──────── RECORDS PROVIDED ────────

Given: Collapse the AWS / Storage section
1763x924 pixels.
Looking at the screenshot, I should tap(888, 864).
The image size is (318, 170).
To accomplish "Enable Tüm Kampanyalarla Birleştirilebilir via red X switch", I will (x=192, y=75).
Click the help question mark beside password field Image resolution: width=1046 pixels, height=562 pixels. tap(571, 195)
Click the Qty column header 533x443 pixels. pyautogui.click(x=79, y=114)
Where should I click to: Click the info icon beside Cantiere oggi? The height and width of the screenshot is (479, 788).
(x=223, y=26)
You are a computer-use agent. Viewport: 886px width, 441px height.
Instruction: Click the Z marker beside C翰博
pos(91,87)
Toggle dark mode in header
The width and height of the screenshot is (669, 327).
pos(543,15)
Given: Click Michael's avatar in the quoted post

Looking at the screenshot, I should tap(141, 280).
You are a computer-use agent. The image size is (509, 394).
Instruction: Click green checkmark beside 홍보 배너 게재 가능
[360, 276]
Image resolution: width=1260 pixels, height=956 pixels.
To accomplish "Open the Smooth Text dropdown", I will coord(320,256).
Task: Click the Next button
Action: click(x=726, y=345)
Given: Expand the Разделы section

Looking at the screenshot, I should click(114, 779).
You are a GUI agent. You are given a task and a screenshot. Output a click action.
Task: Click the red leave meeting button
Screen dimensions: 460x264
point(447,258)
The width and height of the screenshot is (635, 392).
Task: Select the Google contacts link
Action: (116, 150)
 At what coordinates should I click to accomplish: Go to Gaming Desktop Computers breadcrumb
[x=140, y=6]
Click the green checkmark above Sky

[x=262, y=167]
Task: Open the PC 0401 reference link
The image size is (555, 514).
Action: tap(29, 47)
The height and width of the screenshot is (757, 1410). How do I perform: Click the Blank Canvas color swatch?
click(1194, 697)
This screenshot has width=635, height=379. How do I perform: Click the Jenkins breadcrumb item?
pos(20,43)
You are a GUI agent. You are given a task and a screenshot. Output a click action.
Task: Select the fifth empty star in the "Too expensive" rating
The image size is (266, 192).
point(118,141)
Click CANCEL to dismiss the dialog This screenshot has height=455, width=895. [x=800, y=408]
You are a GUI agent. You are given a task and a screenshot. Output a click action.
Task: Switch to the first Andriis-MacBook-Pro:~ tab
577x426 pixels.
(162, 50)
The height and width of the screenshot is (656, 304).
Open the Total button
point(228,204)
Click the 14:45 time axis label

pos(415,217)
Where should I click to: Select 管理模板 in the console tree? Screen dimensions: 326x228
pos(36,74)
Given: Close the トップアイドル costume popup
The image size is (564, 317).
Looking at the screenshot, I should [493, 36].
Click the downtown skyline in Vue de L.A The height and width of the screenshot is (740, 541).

────────

Rewrite every row above with "GUI agent" changed to "desktop agent", leaving everything else the same.

**COMPLETE RESPONSE:**
Given: Collapse the AWS / Storage section
1763x924 pixels.
Looking at the screenshot, I should tap(888, 864).
The image size is (318, 170).
To accomplish "Enable Tüm Kampanyalarla Birleştirilebilir via red X switch", I will (x=192, y=75).
Click the help question mark beside password field Image resolution: width=1046 pixels, height=562 pixels. tap(571, 195)
Click the Qty column header 533x443 pixels. pyautogui.click(x=79, y=114)
Where should I click to: Click the info icon beside Cantiere oggi? The height and width of the screenshot is (479, 788).
(x=223, y=26)
You are a computer-use agent. Viewport: 886px width, 441px height.
Instruction: Click the Z marker beside C翰博
pos(91,87)
Toggle dark mode in header
The width and height of the screenshot is (669, 327).
pos(543,15)
Given: Click Michael's avatar in the quoted post

Looking at the screenshot, I should tap(141, 280).
You are a computer-use agent. The image size is (509, 394).
Instruction: Click green checkmark beside 홍보 배너 게재 가능
[360, 276]
Image resolution: width=1260 pixels, height=956 pixels.
To accomplish "Open the Smooth Text dropdown", I will coord(320,256).
Task: Click the Next button
Action: click(x=726, y=345)
Given: Expand the Разделы section

Looking at the screenshot, I should click(114, 779).
You are a desktop agent. You are given a task and a screenshot. Output a click action.
Task: Click the red leave meeting button
Screen dimensions: 460x264
point(447,258)
The width and height of the screenshot is (635, 392).
Task: Select the Google contacts link
Action: (116, 150)
 At what coordinates should I click to accomplish: Go to Gaming Desktop Computers breadcrumb
[x=140, y=6]
Click the green checkmark above Sky

[x=262, y=167]
Task: Open the PC 0401 reference link
The image size is (555, 514).
Action: tap(29, 47)
The height and width of the screenshot is (757, 1410). How do I perform: Click the Blank Canvas color swatch?
click(1194, 697)
This screenshot has width=635, height=379. How do I perform: Click the Jenkins breadcrumb item?
pos(20,43)
You are a desktop agent. You are given a task and a screenshot. Output a click action.
Task: Select the fifth empty star in the "Too expensive" rating
The image size is (266, 192).
point(118,141)
Click CANCEL to dismiss the dialog This screenshot has height=455, width=895. [x=800, y=408]
You are a desktop agent. You are given a task and a screenshot. Output a click action.
Task: Switch to the first Andriis-MacBook-Pro:~ tab
577x426 pixels.
(162, 50)
The height and width of the screenshot is (656, 304).
Open the Total button
point(228,204)
Click the 14:45 time axis label

pos(415,217)
Where should I click to: Select 管理模板 in the console tree? Screen dimensions: 326x228
pos(36,74)
Given: Close the トップアイドル costume popup
The image size is (564, 317).
Looking at the screenshot, I should [493, 36].
Click the downtown skyline in Vue de L.A The height and width of the screenshot is (740, 541).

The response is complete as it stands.